Agora sobre os outros elementos que mais me destacaram, foi o conjunto de direção de câmera + fotografia + trilha sonora. Esse foi o trio que mais fiquei maluca de paixão durante todo o filme. A direção que Matt Reeves captava a angustia ou o desespero dos personagens em close-ups; uma cena longa de perseguição super bem dirigida entre Batman e Pinguim – e ainda arrisco a dizer que foi a cena mais bem dirigida e mais bonita que já vi em um filme, principalmente com a apresentação do batmóvel nela, com as cenas de lutas mais bem coreografadas, captando o estilo de luta de cada um. A fotografia espetacular que Greig Fraser trouxe é carregada de investigação, ao mesmo tempo do peso da escuridão do personagem e também do próprio gênero noir. A trilha Sonora sabemos que ela é super importante para as histórias e aqui nada mudou. Michael Giacchino renova trazendo temas mais densos, mais acelerados e mais alinhados com o que os personagens foram propostos pelo roteiro. Há até referências a outras versões dos personagens principais, como da Mulher-Gato, que teve uma pegada da trilha da Mulher-Gato da Michelle Pfeiffer.
Divulgação/Warner Bros
Algo que pode passar despercebido, mas que é muito importante, é sobre a retratação de Gotham, mas a verdadeira Gotham City. Matt Reeves escolher esse gênero noir não foi à toa e a cidade é um exemplo claro dessa escolha. Não vemos uma cidade limpa, com total segurança nas ruas, sem drogas, brigas de gangues: vemos o contrário disso e ainda muito pior, com chefes dos crimes comandando a cidade, onde o submundo de Gotham está presente nos clubes, onde “cidadãos de bem” são policiais, promotores corruptos que trabalham para os criminosos. Uma cidade suja, sombria, onde o uso de drogas está em alta e sem os cidadãos terem qualquer segurança.

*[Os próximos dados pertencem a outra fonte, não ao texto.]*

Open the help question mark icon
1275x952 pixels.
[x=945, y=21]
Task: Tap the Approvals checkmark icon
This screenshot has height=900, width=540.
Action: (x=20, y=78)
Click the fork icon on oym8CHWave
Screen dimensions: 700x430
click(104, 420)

De modo geral, The Batman tem um caminho promissor no futuro do estúdio com essa pegada noir e puxada mais para uma história “pé-no-chão”, mais real e nada fantasiosa, como já vimos com Coringa de Joaquin. Com um roteiro denso trazendo questões não só sociais, como também mais psicológicas dos personagens, cenas de ação implacáveis e uma combinação de elenco, fotografia, trilha sonora e design de produção muito bem alinhados, faz The Batman trazer um terreno já muito bem preparado não só para a sequência, mas para as novas séries solo desse Universo que Reeves está iniciando.

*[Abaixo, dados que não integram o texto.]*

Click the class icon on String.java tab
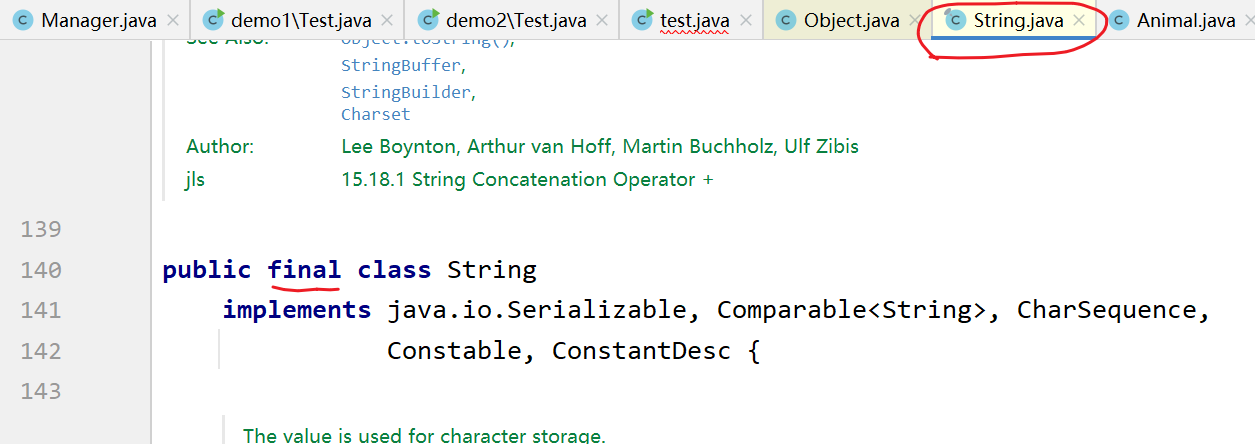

Com certeza – e sem exageros – Reeves foi o diretor que a Warner/DC precisava depois de muitos anos, principalmente em tomar como responsabilidade a história de um dos pilares do estúdio. A única coisa que eu pediria de conselho ao Matt Reeves, era só dar uma encurtada no tempo de duração na sequência, rs.

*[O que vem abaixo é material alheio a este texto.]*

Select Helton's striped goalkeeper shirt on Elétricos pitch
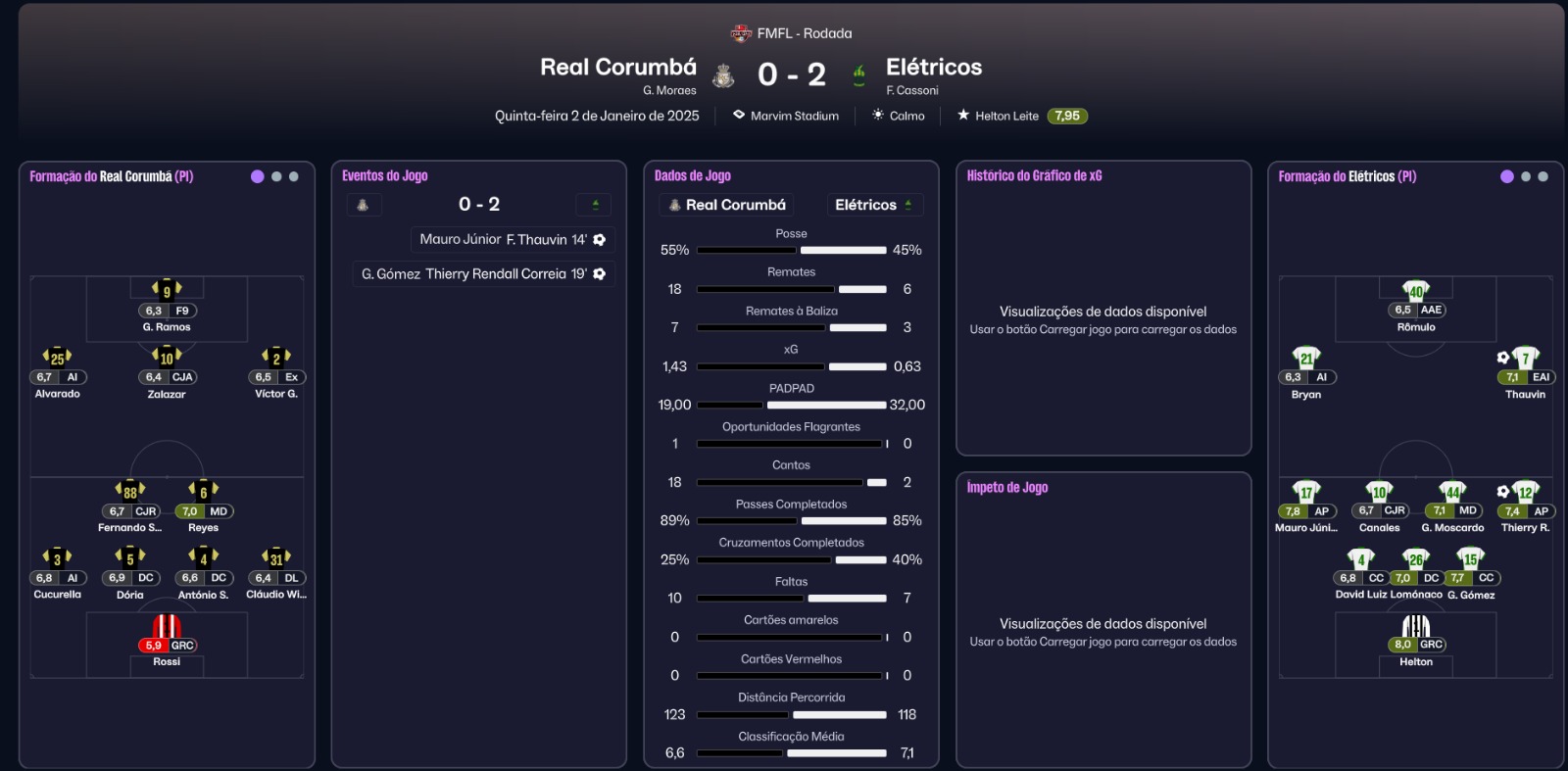This screenshot has width=1568, height=771. pyautogui.click(x=1416, y=626)
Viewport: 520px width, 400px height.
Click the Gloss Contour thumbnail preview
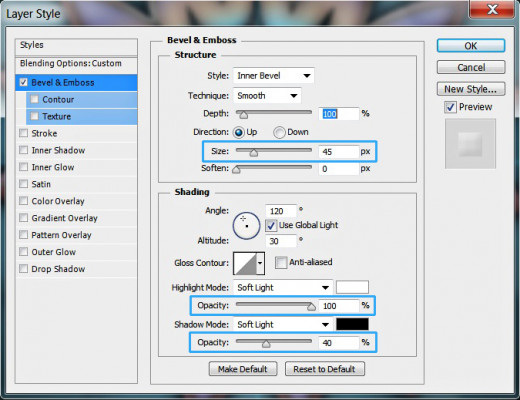tap(245, 263)
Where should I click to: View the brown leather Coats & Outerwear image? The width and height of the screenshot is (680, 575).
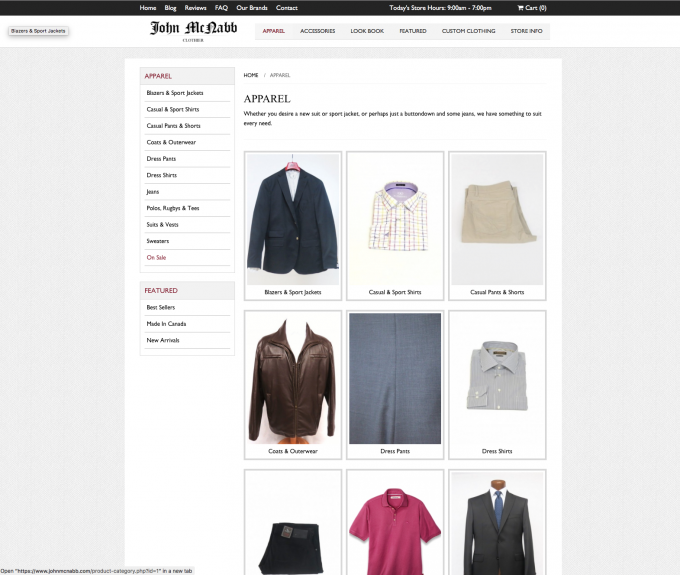[x=293, y=378]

Uma opinião super pessoal da autora: eu estava num misto entre ficar muito animada só pelos trailers e pelos conteúdos que foram divulgados, mas ao mesmo tempo com medo de quebrar a cara. Mas ao assistir The Batman, o medo sumiu e a alegria tomou conta e ainda elevou ainda mais do que já estava esperando ser.
The Batman estreia na próxima quinta-feira, dia 3, nos cinemas.